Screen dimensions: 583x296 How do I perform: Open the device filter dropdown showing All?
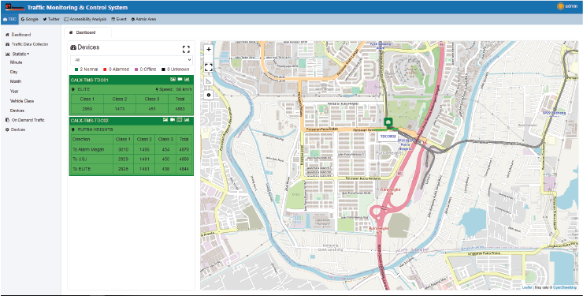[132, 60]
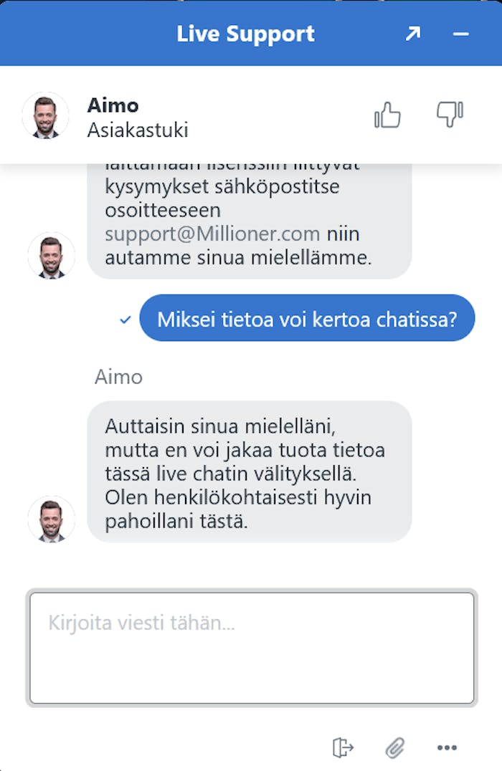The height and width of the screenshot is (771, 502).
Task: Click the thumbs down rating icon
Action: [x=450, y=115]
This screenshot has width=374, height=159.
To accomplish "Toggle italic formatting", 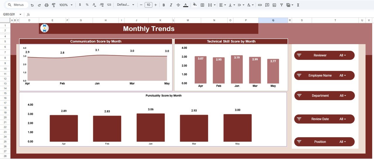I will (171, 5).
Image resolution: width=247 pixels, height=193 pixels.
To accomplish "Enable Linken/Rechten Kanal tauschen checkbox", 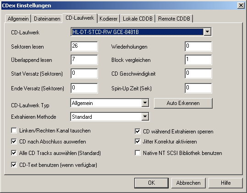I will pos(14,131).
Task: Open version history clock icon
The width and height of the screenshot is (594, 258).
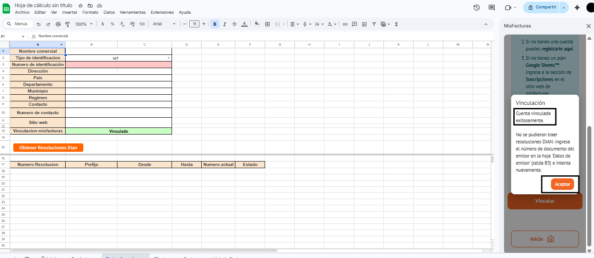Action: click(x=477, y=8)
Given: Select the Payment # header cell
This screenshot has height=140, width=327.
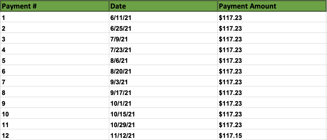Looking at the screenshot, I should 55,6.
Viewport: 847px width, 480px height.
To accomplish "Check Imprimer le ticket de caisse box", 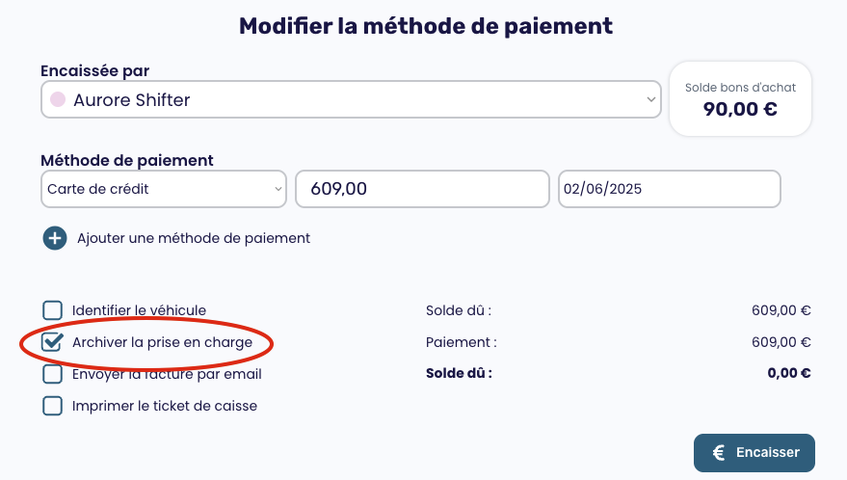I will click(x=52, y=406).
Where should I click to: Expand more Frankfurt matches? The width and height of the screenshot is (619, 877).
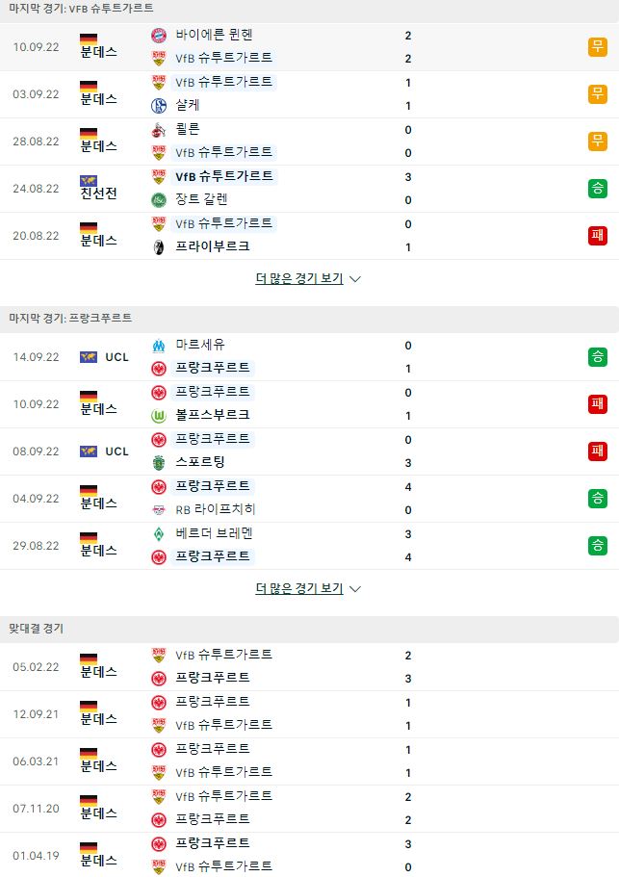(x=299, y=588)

▶ WORK TASK
Within the listing above, write out the stretch from the line with "Task: Open version history clock icon" through the line with "Viewport: 847px width, 480px height." exactly. Any pictures are to be left out.

▶ RESPONSE BOX
Task: Open version history clock icon
The width and height of the screenshot is (594, 258).
Action: click(x=477, y=8)
Given: Select the Payment # header cell
This screenshot has height=140, width=327.
Looking at the screenshot, I should 55,6.
Viewport: 847px width, 480px height.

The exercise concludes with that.